Es entsteht etwas Neues zwischen den beiden: Der Sohn ist nicht mehr Anhängsel des Vaters, sondern seine eigene Persönlichkeit. Der Vater ist nicht mehr auf den Sohn fixiert. Jeder achtet den andern in seinen Entscheidungen. Gewiss nicht jede Familiengeschichte endet auf diese Weise.
Kehren wir zurück zu unserer Glaubensaussage: Gott Vater, Gott Sohn und Gott Heiliger Geist. Dieser wird als die Liebe zwischen den beiden bezeichnet, als die höchste Einheit. Wir dürfen hier auch das beschriebene Verhältnis von Vater und Sohn im Hintergrund sehen. Damit ist mit "Dreifaltigkeit" höchste Harmonie und tiefster Gegensatz zugleich ausgesagt. Es ist der Abstand zwischen Gott und den Menschen, den Jesus bis zum Letzten austrägt. Dies führt zum Tod am Kreuz. In diesem Nullpunkt seiner Existenz ereignet sich seine Verherrlichung, die höchste Einheit.
Dies meint der mittelalterliche Theologe Niklaus von Kues, wenn er von Gott als der Vereinigung der Gegensätze spricht.
Wie bei Jesus verläuft auch in unserer Lebensgeschichte der Weg zu Gott über schmerzvolle Spannungen und Brüche. Wenn wir darin verwickelt sind, fällt es uns schwer, darin einen Sinn, sogar den Weg zu Gott zu erkennen.

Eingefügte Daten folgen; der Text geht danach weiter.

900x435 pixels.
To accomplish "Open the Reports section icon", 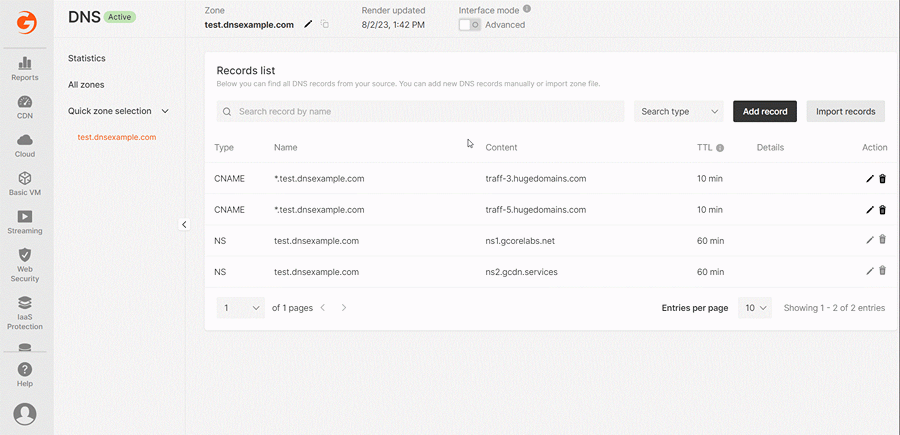I will [25, 63].
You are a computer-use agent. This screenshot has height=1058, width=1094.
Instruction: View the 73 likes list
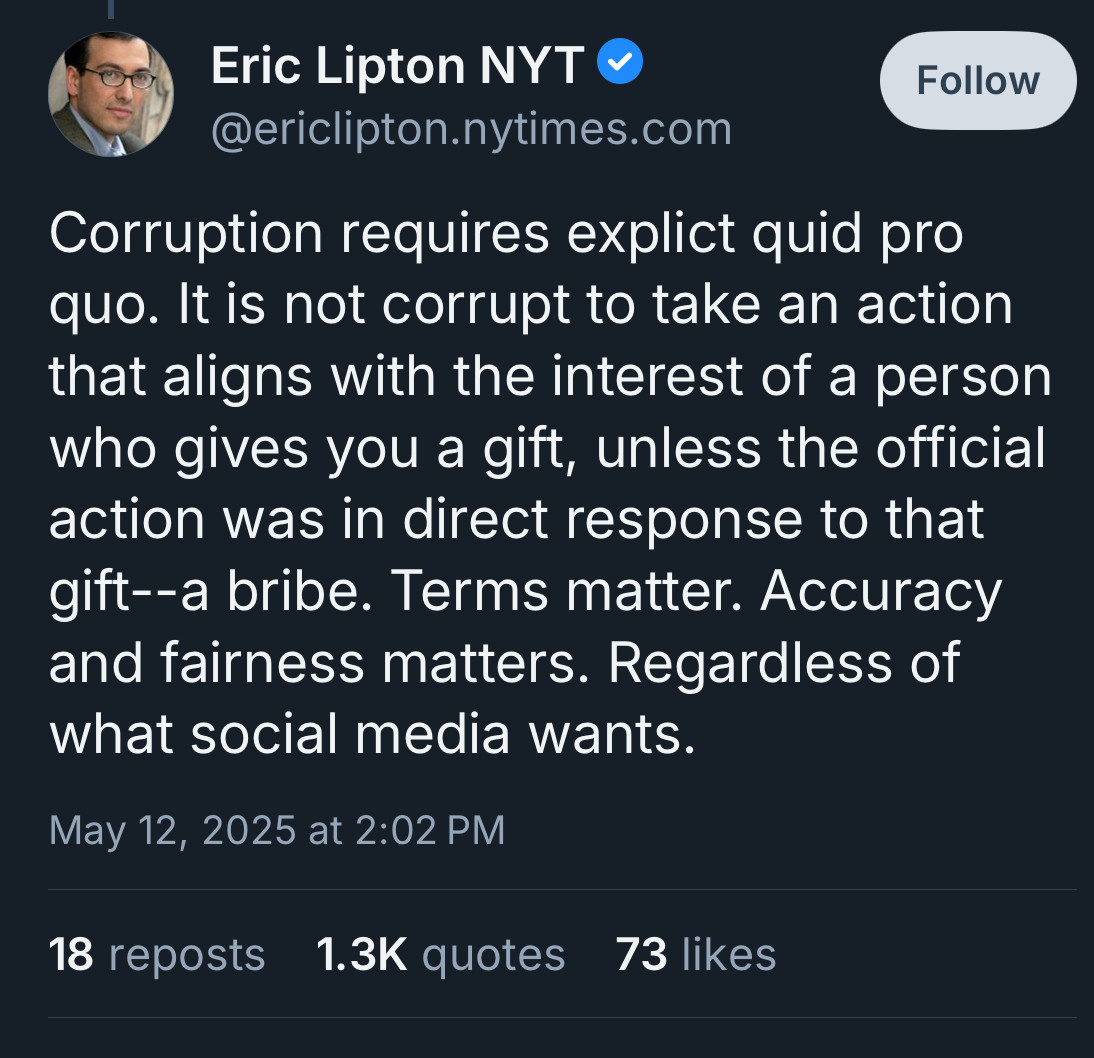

Die Geschichte des Heiligen aus Assisi sagt uns, dass es so ist. Seine Erfahrung mit Gott löst einen Prozess aus, der ihn anders als bisher denken und handeln lässt. Dies ist zunächst ein Konflikt in ihm selbst. Er begegnet bei allem Licht den „Finsternissen seines Herzen“ und muss damit fertig werden. Er trifft auf die Gegensätze, die ihm in seiner Umgebung entgegentreten. Der erste und heftigste kommt von seinem Vater. Nach allem Ringen hat Franziskus Gott als den festen Grund entdeckt, auf den er sich fallen lassen kann; er erfährt ihn als die Sicherheit, als die Ruhe, als die absolute Stille, als den Anfang, dem er alles verdankt und die Kraft, mit der er den Aussätzigen zu dienen und vor den Leuten aufzutreten vermag. Wenn wir wie Franziskus den Funken des Sohnes Gottes in uns wirken lassen, bedeutet das, dass wir anders als die banale, oberflächliche Umgebung sein und leben dürfen. Bei allen aufgebrochenen Konflikten dürfen wir das Vertrauen haben, dass uns dieselbe Kraft auf einer neuen Ebene zu Einheit und Frieden führt.